Officials say latest oversight framework will provide accountability for earlier accountability measures that may not have received adequate procedural reflection

CINCINNATI— In a move city leaders described as a necessary step toward restoring public confidence in Cincinnati’s internal accountability systems, officials announced Friday the formation of a new review process tasked with evaluating whether previous review processes were themselves reviewed thoroughly enough.

The announcement came after several weeks of discussion at City Hall regarding how best to assess a series of past assessments tied to departmental performance, procurement procedures, and various public-facing initiatives whose outcomes had already been documented in at least three separate summary memos.

Mayor Aftab Pureval said the city’s objective was not to revisit old conclusions so much as to confirm that those conclusions had been reached through a sufficiently reviewable method.

“We are committed to making sure every review receives the level of review our residents have come to expect,” Pureval said. “If a review occurred without a clear secondary review pathway, then naturally there are questions about whether that review was ever truly available for review in the first place.”

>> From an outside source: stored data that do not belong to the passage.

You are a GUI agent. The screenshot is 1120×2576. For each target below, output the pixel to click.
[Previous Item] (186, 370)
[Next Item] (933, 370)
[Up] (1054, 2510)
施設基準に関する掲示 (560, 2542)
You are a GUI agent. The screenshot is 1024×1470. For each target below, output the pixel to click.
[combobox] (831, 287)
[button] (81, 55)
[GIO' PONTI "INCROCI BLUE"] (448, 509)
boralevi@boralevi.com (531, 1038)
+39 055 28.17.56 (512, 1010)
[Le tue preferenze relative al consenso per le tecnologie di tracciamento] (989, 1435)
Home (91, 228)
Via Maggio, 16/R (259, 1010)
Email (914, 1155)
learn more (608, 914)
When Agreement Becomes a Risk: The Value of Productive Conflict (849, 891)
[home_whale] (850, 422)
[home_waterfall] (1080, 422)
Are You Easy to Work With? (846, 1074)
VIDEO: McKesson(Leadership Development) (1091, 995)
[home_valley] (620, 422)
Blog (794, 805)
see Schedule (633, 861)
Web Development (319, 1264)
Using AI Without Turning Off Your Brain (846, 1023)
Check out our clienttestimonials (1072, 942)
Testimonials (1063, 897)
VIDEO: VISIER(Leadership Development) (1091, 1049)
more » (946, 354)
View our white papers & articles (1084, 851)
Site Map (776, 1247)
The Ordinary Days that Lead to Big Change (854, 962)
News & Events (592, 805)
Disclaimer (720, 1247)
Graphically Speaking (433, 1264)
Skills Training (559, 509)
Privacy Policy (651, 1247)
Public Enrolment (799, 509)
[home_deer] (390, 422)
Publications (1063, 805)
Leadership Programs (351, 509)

Under the proposal, an interdepartmental panel will examine prior findings, identify which findings were preliminarily affirmed, and determine whether those affirmations require a follow-up review before being sent to a final review committee for procedural acknowledgment. Officials said the process could extend into late summer, or longer if additional past reviews are discovered in storage, email threads, or labeled binders in the basement of the City-County Building.

Deputy City Manager Leslie Ghiz said the city is aiming for a measured approach.

“We do not want to rush into validating a review before first confirming that the validation criteria were properly reviewed,” Ghiz said. “That would only create new questions.”

Downtown resident Mark Ellison said he appreciated the seriousness of the effort, though he admitted he had lost track of what was being reviewed sometime around the second paragraph of the public notice.

“I don’t need government to be fast,” Ellison said. “I just need to know somebody, somewhere, is looking into whether the people looking into things have been looked into.”